1978. In Argentina si celebrano i Mondiali di Calcio e la Dittatura Militare instauratasi nel 1976 è al suo apogeo. Mentre per le strade del paese impazza la calcio-mania, sottoterra si consuma il dramma dei desaparecidos, persone arrestate e torturate per motivi politici, delle quali si persero presto completamente le tracce.

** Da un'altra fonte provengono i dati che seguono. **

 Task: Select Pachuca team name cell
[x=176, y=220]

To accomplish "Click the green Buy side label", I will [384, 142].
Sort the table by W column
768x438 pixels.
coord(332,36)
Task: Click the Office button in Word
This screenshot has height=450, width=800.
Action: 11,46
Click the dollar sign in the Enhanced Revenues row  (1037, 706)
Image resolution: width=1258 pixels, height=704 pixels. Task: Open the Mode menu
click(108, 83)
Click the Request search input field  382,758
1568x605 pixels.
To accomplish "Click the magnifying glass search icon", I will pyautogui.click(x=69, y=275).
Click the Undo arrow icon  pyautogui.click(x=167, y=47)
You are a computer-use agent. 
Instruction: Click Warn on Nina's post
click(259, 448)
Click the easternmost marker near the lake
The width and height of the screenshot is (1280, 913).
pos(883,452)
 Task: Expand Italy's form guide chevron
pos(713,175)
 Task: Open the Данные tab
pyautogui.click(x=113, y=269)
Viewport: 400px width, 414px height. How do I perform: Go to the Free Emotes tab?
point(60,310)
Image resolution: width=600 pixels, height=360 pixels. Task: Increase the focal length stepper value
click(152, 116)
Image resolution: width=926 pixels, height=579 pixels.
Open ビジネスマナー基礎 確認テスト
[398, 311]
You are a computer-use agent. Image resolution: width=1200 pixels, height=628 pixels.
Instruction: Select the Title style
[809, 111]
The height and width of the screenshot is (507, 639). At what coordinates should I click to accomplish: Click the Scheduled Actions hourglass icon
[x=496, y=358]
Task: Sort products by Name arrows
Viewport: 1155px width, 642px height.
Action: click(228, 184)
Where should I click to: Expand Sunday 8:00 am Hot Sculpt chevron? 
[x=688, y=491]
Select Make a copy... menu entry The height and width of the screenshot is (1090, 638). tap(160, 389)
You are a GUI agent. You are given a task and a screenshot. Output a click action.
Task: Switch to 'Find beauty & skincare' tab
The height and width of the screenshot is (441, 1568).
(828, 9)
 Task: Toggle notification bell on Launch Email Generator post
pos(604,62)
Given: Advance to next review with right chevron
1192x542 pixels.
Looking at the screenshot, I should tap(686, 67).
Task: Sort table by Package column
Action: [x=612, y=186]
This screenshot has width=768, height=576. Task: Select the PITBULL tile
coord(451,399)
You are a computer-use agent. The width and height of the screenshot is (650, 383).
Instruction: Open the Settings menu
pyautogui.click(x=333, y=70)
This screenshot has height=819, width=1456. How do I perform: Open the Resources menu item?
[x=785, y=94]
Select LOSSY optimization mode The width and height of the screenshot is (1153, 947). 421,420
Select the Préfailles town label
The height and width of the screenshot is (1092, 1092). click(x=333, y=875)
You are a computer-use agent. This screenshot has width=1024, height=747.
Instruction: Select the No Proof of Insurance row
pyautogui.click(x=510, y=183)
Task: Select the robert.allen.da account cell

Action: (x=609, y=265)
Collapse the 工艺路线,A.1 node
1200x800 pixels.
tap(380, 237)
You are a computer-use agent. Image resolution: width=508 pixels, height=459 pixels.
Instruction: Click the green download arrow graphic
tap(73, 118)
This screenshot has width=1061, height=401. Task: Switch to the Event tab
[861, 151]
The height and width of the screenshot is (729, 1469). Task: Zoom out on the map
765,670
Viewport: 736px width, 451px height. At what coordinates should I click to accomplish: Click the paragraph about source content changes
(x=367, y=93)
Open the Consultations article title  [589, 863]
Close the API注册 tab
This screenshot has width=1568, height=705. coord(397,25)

Il regista italiano Stefano Incerti ripercorre questa tragedia attraverso il punto di vista di due giornalisti sportivi, Alessio Boni e Giuseppe Battiston, inviati nel paese per l'evento calcistico e poi direttamente coinvolti nelle barbarie della dittatura. La storia permette così al regista di mettere in scena un evento di cui molti si sono fatti complici attraverso il silenzio, dalle multinazionali ai tanti politici italiani dell'epoca.
"La mia intenzione era proprio quella di realizzare un racconto in cui si generasse un cortocircuito tra le gioie del calcio in superficie e le sevizie che invece avvenivano a poche centinaia di metri nel sottosuolo" ha racconto Incerti, regista che già aveva affrontato delicati temi politici con L'uomo di Vetro, film sulla mafia del 2007. "Ho pensato innanzitutto ai giovani, che di questa vicenda non sanno niente, e ai tanti argentini che ancora devono fare i conti con questo passato. Ho fatto questo film non solo per non dimenticare, ma soprattutto come monito per il futuro. L'Argentina era una democrazia solida, molto simile ai paesi europei, e questo vuol dire che bisogna fare attenzione perché il baratro è sempre dietro l'angolo. Ancora oggi è piuttosto grave che ci siano persone che credono che l'Argentina se lo sia meritato, che i desaparecidos fossero tutti anarchici e comunisti e che ogni cosa sia stata la logica conseguenza degli eventi".
Protagonista assoluto della pellicola è Alessio Boni, nei panni di un giornalista "frivolo" che lentamente scopre cosa si nasconde dietro la facciata dell'euforia calcistica. "Non ho fatto alcuna ricerca sul tema se non alla fine per arricchimento personale. Il mio personaggio non sa nulla di quello che accade e quindi anche io volevo arrivare vergine, per lasciarmi poi trasportare in questa follia e farmi plasmare dall'idea del film".
Coinvolta in prima persona è l'attrice argentina Florencia Raggi, alle prese con il personaggio che trascinerà Boni nell'inferno della repressione dittatoriale. "Adesso il governo sta affrontando il problema. Molti dei ragazzi della dittatura erano stati affidati ad altre famiglie e oggi grazie all'esame del DNA si può tentare di recuperare la loro identità. Si tratta di un'esperienza che non può finire nel dimenticatoio perché questi ragazzi hanno ancora tra i 20 e i 30 anni. Non ci troviamo di fronte ad un'esperienza lontana nel tempo".
Incerti ha comunque costruito il suo film non con le intenzioni di essere politico o documentaristico, ma mettendosi al servizio dello spettatore. "Non ho voluto fare un saggio, ma un film. Io ho dato solo il mio piccolo apporto per attirare l'attenzione su questo argomento. Ecco perché l'ho spettacolarizzato, per renderlo più affascinante, popolare, affinché ci fosse soprattutto un coinvolgimento. Oggi il pubblico è un po' più distratto, se uscisse Fellini con La dolce vita tutti lo rifiuterebbero. Ecco perché ho agito così".